I’ve done an application in C++ that is taking some million lines of code.
And I’ve paid the price.
By starting reading the book ‘Large Scale Software Design - John Lakos’ I can see I made different mistakes, which I don’t want to repeat now that I’m migrating to Julia.
Tips and guidelines on large scale software design on Julia?
One bit of advice I once gave someone who apparently found it useful was:
Don’t just write programs, write the API that you’d want and then use it.
This is hardly particularly original advice (Lispers have been using this approach since before I was born), but if you think of your code in terms of more general APIs, then test those general APIs thoroughly (not just in the way you intend to use them, but more broadly) then you get a bunch of nice high-level abstractions that you can compose your application out of. The application will be easier to understand and change. The internal APIs are also the natural point for testing the correctness of your abstractions, so there’s a bit of a nod to test-driven development philosophy in here too. Of course, designing good APIs is one of the hardest things there is in software engineering, but internal ones don’t have to be perfect. Do respect your own abstraction boundaries though, or you’ll end up with a mess anyway!
I doubt that you will find books specific to Julia about this topic yet. By today’s standards, the only large scale code I know of is
Base; even larger packages and umbrella organizations have much less code in comparison (possibly because Julia is very terse).
I find it instructive to read the source and follow the discussions and PRs (mostly in read-only mode).
I am curious how large is Celeste.
Celeste.jl is around 16K Julia LOC (counting all
**/*.jl files), which is rather large. In comparison,
Base is 266K LOC by the same measure.
I doubt if I can legitimately claim that Julia programs require less code in general but I do often wind up amazed at how succinct Julia packages are. I suspect the powerful extensability resulting from meta-programming and multiple dispatch has some part in that. Sometimes I advertise Julia to friends and colleagues by introducing them to the expression problem, to which the usual response is something along the lines of “well, so what if I have to go back and add a function to my object? you have to write the new function somewhere regardless”. But the point is, this is usually impractical, because most code lives in self-contained packages. Multiple dispatch makes it much easier to write a package without worrying about every possible use case because it is so much easier to extend after the fact, I suspect this is one of things that cuts down on the size of Julia code.
Metaprogramming can also greatly reduce the amount of boilerplate code that you typically have to write in other languages.
I remember very early on in my investigation of Julia (to recommend it or some other solution to the company I was consulting for), being totally amazed by what Steven Johnson had accomplished in a minimal number of lines of code to wrap the Intel decimal floating point library (DecFP.jl).

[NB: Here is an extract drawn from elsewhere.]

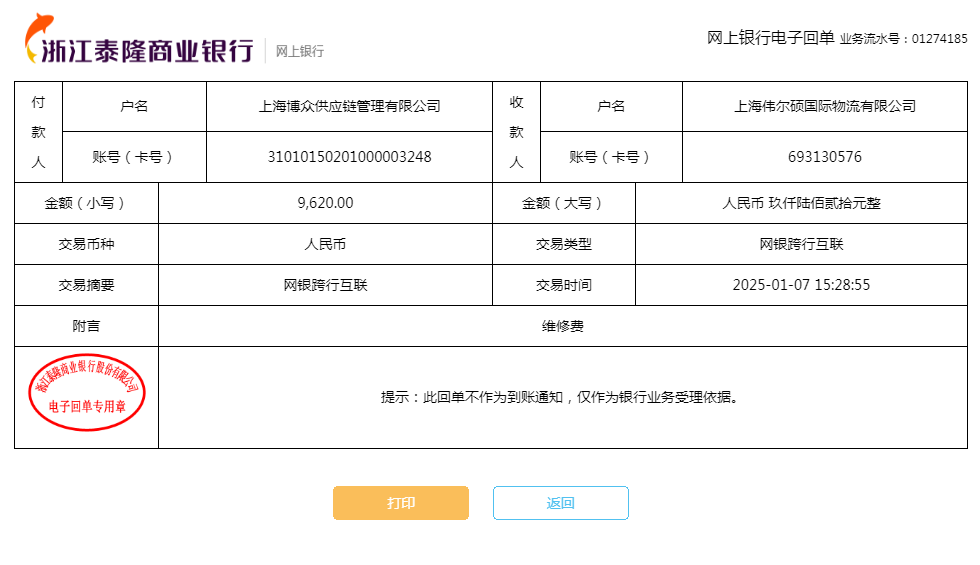980x565 pixels.
Task: Click payee name 上海伟尔硕国际物流有限公司
Action: (824, 106)
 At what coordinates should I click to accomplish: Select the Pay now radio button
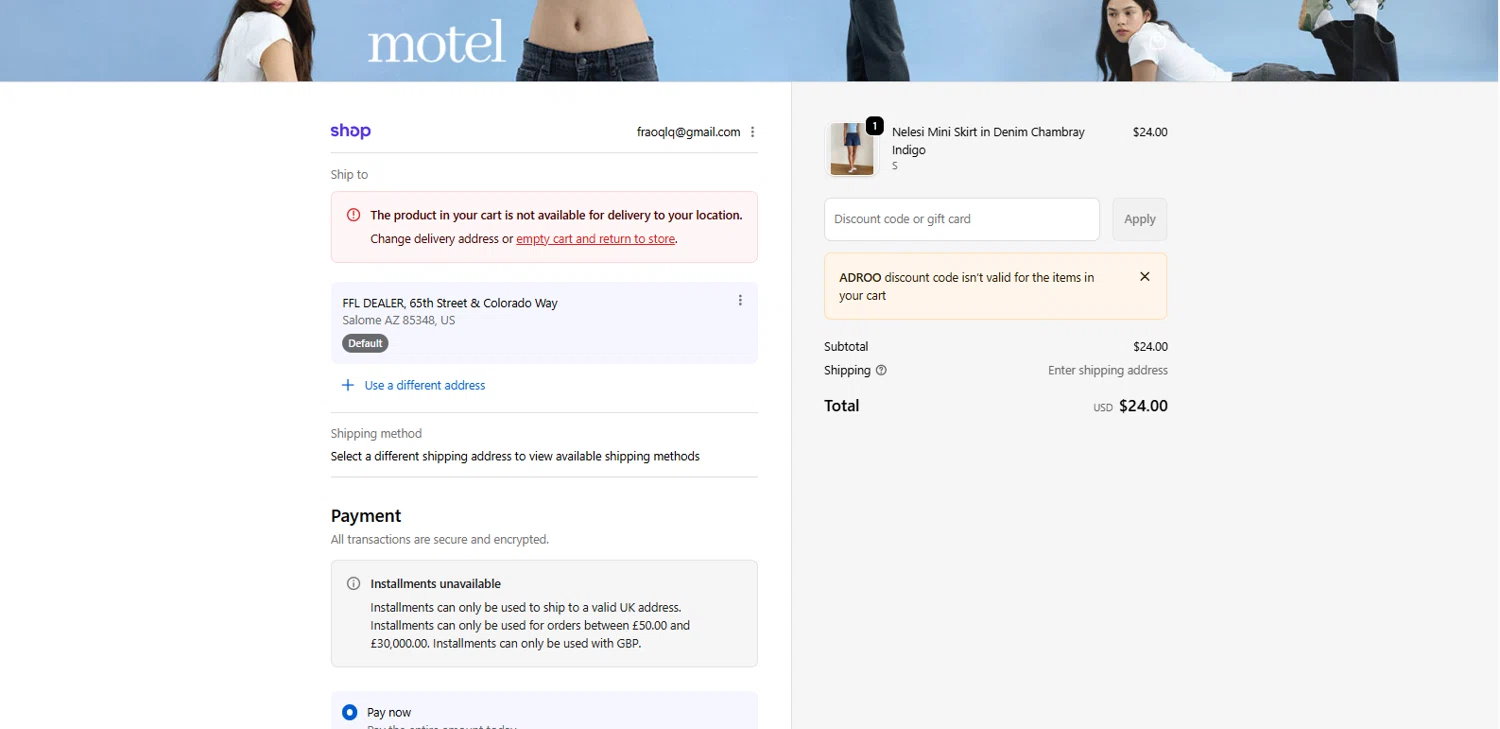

Multiple dispatch, the wonderfully expressive type system, metaprogramming, multiple return, and type inference all come together beautifully, IMO, in Julia, to really cut down the WET factor, keeping my code nice and DRY
I think if you are writing a large code-base you want to take the recommendation to keep function names as short as possible in lowercaseallsmusheddtogether ( exaggeration ) with a grain of salt.
Quick peek at Celeste and I see names like strip_keyword_argument_prefix. I think this is a better name than stripkp or something like that.
Do nothing until you know that you want to do something a certain way.
One of the endemic difficulties that impede a very large software project is an overreliance on the design one feels without clarity of purpose. As @StefanKarpinski has said “…write the API that you’d want and then [program what is needed for you to be able to] use it.” When the manner of use and modalities of interaction with an unfolding software are simpatico one with the others, then the pace of progress is increased and bad roads avoided.
That will get you going more feasibly. Equally important is not becoming too insular with your development process. Large efforts benefit from wise eyes. And it is always good to have a few others who know where you are at and why you are there at the time.